▶ [Information provided]:
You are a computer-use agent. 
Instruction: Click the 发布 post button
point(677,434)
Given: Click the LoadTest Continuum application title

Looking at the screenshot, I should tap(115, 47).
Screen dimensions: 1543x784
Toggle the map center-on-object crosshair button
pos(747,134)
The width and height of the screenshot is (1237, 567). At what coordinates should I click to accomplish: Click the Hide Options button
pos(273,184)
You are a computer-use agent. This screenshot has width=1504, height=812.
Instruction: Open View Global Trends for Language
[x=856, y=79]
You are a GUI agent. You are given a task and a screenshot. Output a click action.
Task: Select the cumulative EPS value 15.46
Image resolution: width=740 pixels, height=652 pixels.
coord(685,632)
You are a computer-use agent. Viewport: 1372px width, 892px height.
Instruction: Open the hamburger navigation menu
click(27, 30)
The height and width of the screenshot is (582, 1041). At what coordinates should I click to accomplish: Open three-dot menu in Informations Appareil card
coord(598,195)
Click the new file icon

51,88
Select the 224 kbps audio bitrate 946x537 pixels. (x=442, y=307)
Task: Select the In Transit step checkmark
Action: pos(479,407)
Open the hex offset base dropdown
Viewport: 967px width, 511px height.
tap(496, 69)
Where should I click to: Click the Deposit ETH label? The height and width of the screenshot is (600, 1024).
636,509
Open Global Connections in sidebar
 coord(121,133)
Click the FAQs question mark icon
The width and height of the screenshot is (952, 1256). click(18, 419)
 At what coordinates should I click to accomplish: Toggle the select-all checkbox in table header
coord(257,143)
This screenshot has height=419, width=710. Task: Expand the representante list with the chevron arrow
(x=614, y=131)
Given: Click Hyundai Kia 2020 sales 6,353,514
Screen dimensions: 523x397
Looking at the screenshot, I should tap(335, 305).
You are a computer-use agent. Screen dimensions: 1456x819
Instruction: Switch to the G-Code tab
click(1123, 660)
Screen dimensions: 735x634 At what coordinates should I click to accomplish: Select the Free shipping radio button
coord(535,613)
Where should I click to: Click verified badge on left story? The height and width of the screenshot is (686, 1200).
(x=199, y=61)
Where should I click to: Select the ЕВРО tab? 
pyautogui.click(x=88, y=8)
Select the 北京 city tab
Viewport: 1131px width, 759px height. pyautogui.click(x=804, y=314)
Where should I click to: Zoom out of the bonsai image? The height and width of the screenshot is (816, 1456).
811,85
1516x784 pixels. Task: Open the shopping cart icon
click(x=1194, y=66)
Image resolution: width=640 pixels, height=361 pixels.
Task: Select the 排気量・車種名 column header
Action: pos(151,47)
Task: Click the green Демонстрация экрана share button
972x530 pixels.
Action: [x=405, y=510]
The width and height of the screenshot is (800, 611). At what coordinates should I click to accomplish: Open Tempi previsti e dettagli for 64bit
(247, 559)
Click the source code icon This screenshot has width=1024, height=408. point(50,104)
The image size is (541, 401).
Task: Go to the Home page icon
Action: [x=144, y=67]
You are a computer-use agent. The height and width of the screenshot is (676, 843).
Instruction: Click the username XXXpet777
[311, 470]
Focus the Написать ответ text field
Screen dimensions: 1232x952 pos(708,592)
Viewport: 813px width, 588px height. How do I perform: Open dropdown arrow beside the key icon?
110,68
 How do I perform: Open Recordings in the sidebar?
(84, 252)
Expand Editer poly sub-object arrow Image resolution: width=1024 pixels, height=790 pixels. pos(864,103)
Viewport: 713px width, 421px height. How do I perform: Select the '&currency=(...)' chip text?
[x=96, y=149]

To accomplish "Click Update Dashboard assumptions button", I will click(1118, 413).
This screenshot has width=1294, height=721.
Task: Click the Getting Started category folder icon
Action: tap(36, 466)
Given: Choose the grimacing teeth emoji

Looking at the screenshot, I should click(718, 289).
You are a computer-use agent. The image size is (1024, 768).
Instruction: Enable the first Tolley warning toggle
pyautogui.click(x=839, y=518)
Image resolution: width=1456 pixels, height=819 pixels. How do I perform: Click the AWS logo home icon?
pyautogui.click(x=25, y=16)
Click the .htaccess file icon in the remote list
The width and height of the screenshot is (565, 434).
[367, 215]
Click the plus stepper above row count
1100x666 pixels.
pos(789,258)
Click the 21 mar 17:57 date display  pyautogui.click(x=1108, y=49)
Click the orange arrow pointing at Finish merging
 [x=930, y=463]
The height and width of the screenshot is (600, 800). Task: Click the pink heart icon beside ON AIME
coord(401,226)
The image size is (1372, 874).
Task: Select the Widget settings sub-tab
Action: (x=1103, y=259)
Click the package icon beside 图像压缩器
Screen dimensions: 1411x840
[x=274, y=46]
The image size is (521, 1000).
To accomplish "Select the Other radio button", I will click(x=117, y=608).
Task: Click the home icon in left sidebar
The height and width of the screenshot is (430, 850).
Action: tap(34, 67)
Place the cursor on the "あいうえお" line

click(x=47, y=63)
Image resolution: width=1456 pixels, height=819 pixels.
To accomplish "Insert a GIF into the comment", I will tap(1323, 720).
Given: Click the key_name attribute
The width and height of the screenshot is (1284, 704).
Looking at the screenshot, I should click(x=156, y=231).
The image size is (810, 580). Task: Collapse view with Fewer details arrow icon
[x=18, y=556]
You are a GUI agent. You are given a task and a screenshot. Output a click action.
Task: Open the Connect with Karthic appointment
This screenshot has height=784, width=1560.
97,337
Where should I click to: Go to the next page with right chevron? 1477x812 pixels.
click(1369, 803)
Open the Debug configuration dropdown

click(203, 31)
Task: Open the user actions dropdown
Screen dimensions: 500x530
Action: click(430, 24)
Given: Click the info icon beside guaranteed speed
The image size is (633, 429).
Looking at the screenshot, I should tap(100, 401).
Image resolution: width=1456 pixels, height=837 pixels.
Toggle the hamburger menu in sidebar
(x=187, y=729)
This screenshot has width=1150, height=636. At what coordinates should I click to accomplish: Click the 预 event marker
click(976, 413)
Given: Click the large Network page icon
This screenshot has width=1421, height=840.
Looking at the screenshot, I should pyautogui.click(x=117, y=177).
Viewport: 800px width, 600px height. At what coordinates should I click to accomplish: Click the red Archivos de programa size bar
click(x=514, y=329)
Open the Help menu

▶ [Your objective]:
Repeat the lines from the one containing "This screenshot has height=419, width=710." through the one containing "Looking at the screenshot, I should tap(335, 305).", both included, without changing anything.

▶ [Result for this exercise]:
This screenshot has height=419, width=710. Task: Expand the representante list with the chevron arrow
(x=614, y=131)
Given: Click Hyundai Kia 2020 sales 6,353,514
Screen dimensions: 523x397
Looking at the screenshot, I should tap(335, 305).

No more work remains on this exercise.